10 Comments leave one →
  1. June 20, 2010 5:08 pm

    The Calendar content provider is not part of the Android SDK. Your code will break on any devices that have replaced the Calendar with another application not supporting this content provider. Your code will break on Android 2.2, since they changed the name of the content provider. Please see Google’s recommendations regarding undocumented content providers:

    • June 20, 2010 5:15 pm

      Hey Mark,

      Thanks for the comment – I’ll make sure I add an addendum that warns users this only works for the native Calendar app and that it’s only been tested and known to work on Android 2.1 and lower.

      – jwei

  2. June 23, 2010 10:22 am

    Hey Sidharth!

    Thanks for the catch – edit has been made.

    – jwei

  3. WeldFire permalink
    June 23, 2010 8:34 pm

    I was just wanting to make a note that whenever you are querying the start or endtimes for a event to call the cursor.getLong() function instead of getInt().
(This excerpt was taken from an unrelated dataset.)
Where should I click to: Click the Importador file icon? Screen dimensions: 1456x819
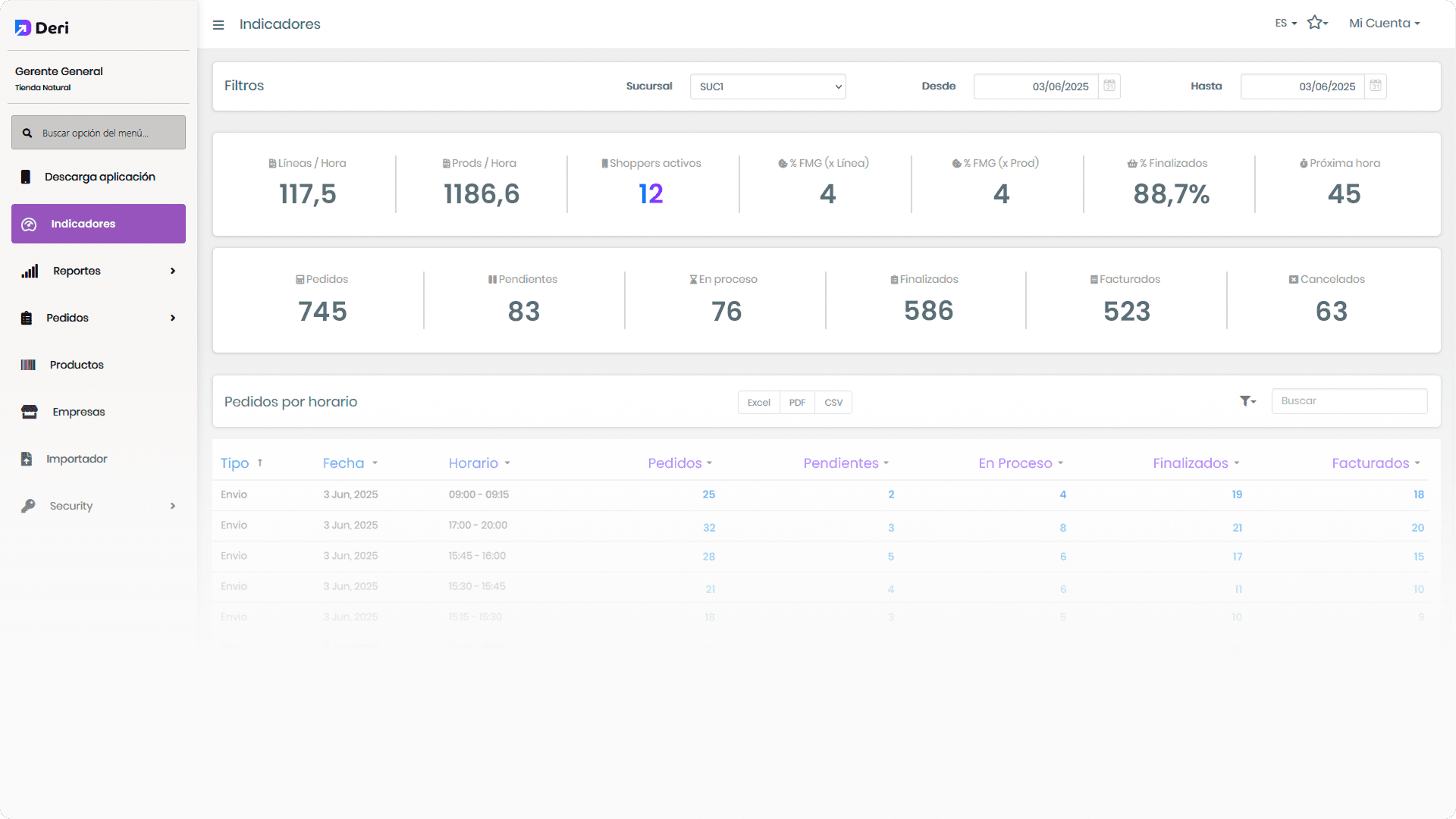coord(27,459)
That solves much confusion.
    Thanks for the great post!

  4. October 12, 2010 2:55 am

    Great job. i bookmarked this website i will keep visiting this one. thank you..(:

  5. Mediha permalink
    January 19, 2011 5:10 pm

    this was helpfull, thanks:)

  6. Md Maidul Islam permalink
    March 14, 2011 11:17 pm

    How can I create multiple notification.I trigger multiple notification according to time.
    Catch all notification and the latest one.after click this just open previous one. Is there any method to handle this action.

    plz help
    thanks a lot

  7. Md Maidul Islam permalink
    March 14, 2011 11:17 pm

    How can I create multiple notification.I trigger multiple notification according to time.
    Catch all notification and the latest one.after click this just open previous one. Is there any method to handle this action.

    Please help me
    thanks a lot

  8. Lacra permalink
    January 1, 2012 1:02 pm

    Very good article but what if I want to add an recurring event? I have tried contentvalues.put(“rrule”, “FREQ=YEARLY”); but it doesn’t work properly…any ideas?

    Thank you for any help provided!